Today’s IUDs are safe, says Megan Kavanaugh, a senior research associate at the Guttmacher Institute. But falsehoods still exist among the general public and medical professionals alike. One, she says, is that doctors worry about fertility and recommend them only to women who’ve already had children.
“The most common misconception about IUDs is that only women who have had at least one child are appropriate candidates for the method,” Kavanaugh says. In reality, more doctors now recognize that IUDs are appropriate for women during all stages of their reproductive careers.
Another concern is the risk of uterine perforation in women who’ve never had children and therefore have a smaller uterus.

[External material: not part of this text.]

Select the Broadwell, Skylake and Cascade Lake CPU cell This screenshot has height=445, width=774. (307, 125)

However, Kavanaugh says, most women have a large enough uterus to fit an IUD, and improved insertion training among physicians has helped dispel this belief.

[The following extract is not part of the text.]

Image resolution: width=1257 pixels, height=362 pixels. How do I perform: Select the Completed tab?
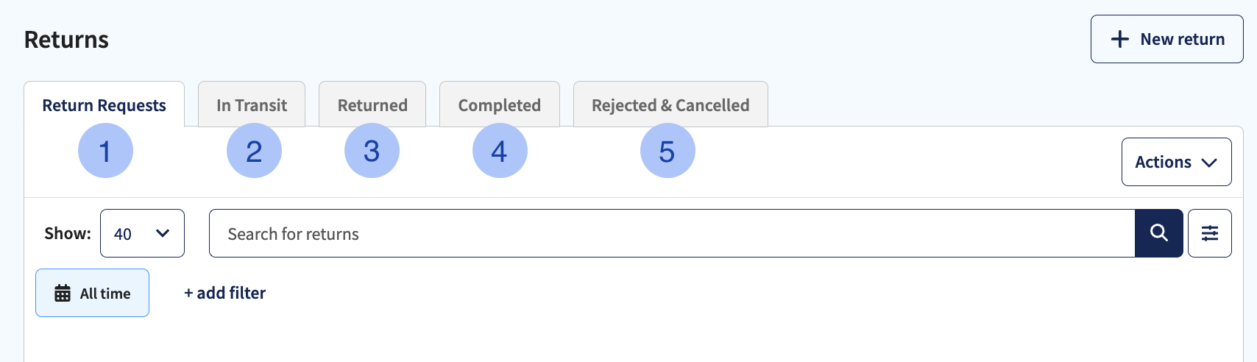500,104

Other common misconceptions are that IUDs cause ectopic – out-of-uterus – pregnancies, and that a woman can only get an IUD during her period. In fact, she can have it inserted at any time during her cycle.
Which Kind of IUD Would Work Best For Me?

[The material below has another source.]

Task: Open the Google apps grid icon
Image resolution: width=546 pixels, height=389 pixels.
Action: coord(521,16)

It comes down to personal preference and what you’re most concerned about – lighter periods, say, or avoiding hormones. Burke says women who feel more comfortable about getting an IUD for a shorter duration, for example – be it for family planning reasons or personal preferences – or younger women with a smaller uterus might want to opt for Skyla.
However, she continues, IUDs are generally safe for most women, with exceptions for those who might be pregnant, are allergic to copper or have certain kinds of cancer, such as breast or cervical.
Why Don’t More Women Get IUDs?
IUDs are a fairly common method of birth control in other countries, but data suggests only 8.5 percent of American women use them. Of course, physicians note, there’s still lingering stigma from the Dalkon Shield debacle. But there are myriad other reasons why many women don’t choose IUDs.
One is a steep price tag: Upfront costs for IUDs can add up to several hundred dollars, although over time they prove to be cost-effective. According to Kavanagh, however, the Affordable Care Act will soon diminish costs by allowing all methods of contraception to be covered equally for women who have health insurance from the exchange.
Meanwhile, younger women often aren’t educated about IUDs and are instead taught about the pill and condoms. According to Vanessa Cullins, vice president of external medical affairs for Planned Parenthood, IUDs aren’t marketed to the public as much as birth control pills are – nor have they been available for as many years.
Cullins says that when cost isn’t an issue and misinformation is dispelled, women are more likely to opt for an IUD as their primary form of birth control. She cites the Contraceptive CHOICE Project, a study of 9,256 women conducted by researchers at Washington University in St. Louis. For two to three years, the project educated participants about the safety and efficacy of various forms of birth control, including IUDs. It also provided contraceptives free of cost. Researchers found that when given the choice, 67 percent of participants chose IUDs.
However, Burke stresses, it’s important to note that despite their benefits, an IUD is only right for a woman if it works with both her physical needs and lifestyle choices. “The IUD is one of the most effective forms of birth control,” she says. “And a lot of women who choose it are very happy with it. But it’s really important for women to feel empowered – and to choose any birth control that really makes sense for them.”